> Task instructions
Please rewrite the data in the stretch from the line containing "657x600 pixels." through the line containing "I will pos(272,553).", switching "chevron" to "arrow" and leaving all else as it is.

Data from a pointing dataset:
## begin

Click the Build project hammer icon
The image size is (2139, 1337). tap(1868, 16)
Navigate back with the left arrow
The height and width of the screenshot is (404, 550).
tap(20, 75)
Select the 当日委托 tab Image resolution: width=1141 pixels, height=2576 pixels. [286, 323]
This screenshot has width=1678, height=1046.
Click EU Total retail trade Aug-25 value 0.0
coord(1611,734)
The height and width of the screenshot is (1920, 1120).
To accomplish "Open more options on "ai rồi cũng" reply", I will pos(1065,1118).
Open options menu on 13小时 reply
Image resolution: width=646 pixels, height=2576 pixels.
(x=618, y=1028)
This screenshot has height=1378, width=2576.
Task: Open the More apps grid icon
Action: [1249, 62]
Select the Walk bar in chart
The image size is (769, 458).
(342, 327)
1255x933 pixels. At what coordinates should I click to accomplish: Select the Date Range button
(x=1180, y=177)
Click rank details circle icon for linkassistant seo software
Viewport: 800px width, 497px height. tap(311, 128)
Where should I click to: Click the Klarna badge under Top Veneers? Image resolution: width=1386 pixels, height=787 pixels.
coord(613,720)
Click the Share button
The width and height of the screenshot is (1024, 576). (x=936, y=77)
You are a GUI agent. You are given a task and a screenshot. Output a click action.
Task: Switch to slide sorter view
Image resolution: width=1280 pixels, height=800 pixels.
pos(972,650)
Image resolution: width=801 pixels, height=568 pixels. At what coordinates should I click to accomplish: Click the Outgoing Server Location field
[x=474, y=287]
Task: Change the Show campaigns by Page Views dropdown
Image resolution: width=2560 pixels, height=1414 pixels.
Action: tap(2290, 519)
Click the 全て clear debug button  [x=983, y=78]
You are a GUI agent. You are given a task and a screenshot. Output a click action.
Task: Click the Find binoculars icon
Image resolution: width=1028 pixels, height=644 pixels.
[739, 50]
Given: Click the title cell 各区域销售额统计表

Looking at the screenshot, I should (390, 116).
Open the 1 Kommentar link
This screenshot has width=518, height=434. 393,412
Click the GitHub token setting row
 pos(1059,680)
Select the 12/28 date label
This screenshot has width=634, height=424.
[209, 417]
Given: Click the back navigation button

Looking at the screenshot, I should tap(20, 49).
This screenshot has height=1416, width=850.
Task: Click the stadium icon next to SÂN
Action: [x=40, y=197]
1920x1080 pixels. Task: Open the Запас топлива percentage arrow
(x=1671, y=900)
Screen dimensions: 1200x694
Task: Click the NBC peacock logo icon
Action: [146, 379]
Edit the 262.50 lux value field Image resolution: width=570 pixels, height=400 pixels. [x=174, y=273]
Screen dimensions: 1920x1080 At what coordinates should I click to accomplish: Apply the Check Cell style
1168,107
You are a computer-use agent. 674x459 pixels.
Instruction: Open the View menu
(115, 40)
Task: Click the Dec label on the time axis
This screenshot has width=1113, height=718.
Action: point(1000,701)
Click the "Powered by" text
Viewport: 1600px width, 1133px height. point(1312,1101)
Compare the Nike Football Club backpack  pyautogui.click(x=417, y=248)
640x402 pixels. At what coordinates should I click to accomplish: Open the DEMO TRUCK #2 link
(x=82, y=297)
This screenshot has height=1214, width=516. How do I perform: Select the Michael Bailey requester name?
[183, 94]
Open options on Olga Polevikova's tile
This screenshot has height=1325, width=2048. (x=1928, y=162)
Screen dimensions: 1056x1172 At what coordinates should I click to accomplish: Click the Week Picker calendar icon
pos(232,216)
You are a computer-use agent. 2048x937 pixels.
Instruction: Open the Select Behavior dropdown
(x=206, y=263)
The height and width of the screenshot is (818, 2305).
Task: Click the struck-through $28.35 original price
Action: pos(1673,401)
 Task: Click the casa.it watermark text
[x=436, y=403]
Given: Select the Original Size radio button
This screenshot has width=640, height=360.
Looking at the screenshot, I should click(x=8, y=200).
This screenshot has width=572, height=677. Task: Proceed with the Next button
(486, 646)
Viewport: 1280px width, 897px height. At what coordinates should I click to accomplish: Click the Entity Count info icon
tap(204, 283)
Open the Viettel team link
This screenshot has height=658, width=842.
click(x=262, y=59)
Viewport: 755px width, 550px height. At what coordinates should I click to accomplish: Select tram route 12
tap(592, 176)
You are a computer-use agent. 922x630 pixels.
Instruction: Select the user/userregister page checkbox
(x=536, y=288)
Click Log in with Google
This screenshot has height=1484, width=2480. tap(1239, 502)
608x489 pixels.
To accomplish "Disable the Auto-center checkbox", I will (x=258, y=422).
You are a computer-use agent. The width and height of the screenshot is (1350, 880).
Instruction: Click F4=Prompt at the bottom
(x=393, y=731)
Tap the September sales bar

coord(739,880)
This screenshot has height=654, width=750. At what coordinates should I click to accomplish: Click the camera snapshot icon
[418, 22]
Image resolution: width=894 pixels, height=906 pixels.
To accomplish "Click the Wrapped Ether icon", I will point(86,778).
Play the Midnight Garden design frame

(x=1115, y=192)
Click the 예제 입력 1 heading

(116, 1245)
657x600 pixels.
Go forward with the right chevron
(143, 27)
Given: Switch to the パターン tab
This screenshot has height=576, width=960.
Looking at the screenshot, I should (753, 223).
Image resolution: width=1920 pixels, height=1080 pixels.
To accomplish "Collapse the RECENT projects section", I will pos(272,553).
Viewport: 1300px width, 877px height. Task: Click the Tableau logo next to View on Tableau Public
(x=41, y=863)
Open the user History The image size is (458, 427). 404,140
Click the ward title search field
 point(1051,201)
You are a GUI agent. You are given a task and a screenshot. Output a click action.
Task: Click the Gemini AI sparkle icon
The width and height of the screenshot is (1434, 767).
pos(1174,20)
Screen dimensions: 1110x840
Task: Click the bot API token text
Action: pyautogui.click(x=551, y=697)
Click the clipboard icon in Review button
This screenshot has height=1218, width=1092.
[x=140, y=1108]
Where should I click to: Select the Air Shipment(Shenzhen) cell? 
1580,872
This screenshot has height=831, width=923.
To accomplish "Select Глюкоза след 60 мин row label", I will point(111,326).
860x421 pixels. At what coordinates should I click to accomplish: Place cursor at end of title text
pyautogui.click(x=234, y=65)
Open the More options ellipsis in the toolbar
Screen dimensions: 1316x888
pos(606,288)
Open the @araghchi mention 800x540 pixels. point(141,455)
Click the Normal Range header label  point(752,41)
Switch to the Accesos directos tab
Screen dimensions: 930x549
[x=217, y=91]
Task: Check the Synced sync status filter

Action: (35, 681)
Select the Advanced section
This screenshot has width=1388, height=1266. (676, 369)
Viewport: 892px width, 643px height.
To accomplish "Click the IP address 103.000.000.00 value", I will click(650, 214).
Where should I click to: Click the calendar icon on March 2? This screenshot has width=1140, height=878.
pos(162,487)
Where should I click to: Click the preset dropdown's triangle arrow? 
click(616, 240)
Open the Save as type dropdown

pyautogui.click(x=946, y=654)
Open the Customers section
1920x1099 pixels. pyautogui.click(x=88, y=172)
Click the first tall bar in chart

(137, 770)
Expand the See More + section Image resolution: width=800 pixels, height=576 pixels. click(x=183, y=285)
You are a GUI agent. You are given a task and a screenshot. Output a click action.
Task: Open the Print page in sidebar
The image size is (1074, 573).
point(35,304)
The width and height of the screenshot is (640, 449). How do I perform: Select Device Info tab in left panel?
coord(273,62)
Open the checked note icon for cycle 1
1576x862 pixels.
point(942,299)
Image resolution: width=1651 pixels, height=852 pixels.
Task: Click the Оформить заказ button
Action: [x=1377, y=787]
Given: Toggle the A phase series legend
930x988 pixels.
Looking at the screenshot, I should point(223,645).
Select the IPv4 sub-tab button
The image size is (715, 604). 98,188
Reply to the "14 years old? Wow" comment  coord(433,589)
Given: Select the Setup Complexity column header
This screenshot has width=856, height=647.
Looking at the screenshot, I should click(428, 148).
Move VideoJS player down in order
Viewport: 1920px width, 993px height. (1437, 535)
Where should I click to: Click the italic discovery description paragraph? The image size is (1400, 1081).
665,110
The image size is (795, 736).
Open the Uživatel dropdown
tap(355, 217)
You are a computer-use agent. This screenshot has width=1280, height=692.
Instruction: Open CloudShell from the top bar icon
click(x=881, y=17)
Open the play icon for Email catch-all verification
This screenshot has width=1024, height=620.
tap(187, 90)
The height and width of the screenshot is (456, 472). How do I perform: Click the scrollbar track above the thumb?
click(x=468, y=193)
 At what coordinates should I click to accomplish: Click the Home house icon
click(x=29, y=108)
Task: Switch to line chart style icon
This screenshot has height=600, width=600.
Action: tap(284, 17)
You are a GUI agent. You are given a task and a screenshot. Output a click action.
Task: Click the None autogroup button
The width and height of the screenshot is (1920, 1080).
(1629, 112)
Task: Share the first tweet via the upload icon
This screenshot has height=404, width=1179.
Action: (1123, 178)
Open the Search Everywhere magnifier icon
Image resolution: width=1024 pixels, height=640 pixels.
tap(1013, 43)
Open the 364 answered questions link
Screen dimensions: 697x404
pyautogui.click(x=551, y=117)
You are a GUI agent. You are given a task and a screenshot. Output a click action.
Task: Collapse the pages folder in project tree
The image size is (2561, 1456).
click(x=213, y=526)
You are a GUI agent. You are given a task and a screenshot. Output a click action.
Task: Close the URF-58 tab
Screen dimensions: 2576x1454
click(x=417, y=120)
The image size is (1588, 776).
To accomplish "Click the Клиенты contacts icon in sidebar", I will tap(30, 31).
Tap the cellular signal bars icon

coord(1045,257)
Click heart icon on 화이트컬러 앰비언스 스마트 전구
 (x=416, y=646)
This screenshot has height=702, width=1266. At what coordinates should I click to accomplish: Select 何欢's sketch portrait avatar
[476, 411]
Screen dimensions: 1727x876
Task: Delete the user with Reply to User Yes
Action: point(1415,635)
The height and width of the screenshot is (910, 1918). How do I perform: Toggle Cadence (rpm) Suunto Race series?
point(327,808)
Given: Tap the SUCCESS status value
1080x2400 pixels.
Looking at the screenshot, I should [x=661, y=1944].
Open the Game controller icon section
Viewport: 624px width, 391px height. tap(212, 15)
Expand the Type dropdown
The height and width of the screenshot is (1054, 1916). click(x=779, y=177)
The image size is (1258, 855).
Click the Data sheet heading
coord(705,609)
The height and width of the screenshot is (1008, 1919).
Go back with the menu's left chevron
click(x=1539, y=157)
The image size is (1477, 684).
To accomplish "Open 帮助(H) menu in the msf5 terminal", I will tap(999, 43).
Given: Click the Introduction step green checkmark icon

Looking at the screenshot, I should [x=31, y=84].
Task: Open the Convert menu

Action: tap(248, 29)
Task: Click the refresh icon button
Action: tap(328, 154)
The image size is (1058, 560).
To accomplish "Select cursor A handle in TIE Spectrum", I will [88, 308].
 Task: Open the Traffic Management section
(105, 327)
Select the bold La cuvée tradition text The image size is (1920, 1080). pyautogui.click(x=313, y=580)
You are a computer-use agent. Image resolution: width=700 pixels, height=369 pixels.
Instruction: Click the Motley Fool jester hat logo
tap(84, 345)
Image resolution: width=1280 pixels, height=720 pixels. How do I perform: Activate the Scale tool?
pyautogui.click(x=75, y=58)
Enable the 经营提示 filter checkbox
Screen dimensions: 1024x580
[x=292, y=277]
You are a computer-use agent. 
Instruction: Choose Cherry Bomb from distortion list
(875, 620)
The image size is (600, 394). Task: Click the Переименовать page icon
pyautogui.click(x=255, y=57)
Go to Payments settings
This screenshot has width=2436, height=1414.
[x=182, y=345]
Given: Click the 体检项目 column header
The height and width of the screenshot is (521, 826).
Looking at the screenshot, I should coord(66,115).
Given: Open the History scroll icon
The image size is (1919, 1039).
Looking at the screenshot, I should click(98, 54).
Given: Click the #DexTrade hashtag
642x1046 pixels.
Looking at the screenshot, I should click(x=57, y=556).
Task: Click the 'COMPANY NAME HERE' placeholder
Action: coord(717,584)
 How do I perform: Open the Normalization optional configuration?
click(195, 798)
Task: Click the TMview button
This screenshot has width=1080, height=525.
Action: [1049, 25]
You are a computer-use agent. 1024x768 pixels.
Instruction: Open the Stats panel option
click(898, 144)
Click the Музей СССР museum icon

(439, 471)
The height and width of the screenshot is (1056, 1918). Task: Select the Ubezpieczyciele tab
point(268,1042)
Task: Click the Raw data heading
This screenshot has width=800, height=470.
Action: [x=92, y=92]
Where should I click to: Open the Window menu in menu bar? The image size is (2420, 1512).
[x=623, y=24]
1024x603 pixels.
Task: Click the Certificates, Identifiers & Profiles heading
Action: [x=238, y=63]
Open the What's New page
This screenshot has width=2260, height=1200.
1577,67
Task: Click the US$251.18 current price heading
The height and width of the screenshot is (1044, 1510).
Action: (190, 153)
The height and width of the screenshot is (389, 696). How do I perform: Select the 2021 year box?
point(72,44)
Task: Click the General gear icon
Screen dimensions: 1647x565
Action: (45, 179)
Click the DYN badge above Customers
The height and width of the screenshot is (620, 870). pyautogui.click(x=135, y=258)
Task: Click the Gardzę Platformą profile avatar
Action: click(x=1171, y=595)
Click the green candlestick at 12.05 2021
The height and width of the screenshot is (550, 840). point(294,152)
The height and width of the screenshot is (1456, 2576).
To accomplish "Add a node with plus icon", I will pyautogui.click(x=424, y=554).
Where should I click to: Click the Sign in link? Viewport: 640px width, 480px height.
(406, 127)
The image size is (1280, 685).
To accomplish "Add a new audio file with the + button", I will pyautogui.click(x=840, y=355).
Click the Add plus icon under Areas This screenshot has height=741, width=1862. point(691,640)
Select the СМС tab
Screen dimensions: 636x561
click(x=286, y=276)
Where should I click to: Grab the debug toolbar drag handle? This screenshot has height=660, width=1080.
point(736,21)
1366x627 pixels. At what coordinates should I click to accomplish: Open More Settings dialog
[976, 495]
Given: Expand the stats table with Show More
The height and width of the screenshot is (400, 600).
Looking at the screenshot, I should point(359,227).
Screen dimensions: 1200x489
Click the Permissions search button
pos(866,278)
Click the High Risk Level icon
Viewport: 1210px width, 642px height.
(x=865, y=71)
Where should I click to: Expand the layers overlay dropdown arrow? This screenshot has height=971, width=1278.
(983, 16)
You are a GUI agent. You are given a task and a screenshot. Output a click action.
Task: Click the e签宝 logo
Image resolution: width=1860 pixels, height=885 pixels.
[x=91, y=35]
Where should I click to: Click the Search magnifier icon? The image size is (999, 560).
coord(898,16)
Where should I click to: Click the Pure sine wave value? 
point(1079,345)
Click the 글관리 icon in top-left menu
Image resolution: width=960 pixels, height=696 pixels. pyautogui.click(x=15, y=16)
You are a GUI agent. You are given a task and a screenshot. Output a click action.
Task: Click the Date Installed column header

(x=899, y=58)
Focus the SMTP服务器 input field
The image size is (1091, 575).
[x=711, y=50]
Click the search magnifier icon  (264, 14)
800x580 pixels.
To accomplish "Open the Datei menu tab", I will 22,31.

## end

> Response below
657x600 pixels.
Go forward with the right arrow
(143, 27)
Given: Switch to the パターン tab
This screenshot has height=576, width=960.
Looking at the screenshot, I should (753, 223).
Image resolution: width=1920 pixels, height=1080 pixels.
To accomplish "Collapse the RECENT projects section", I will pos(272,553).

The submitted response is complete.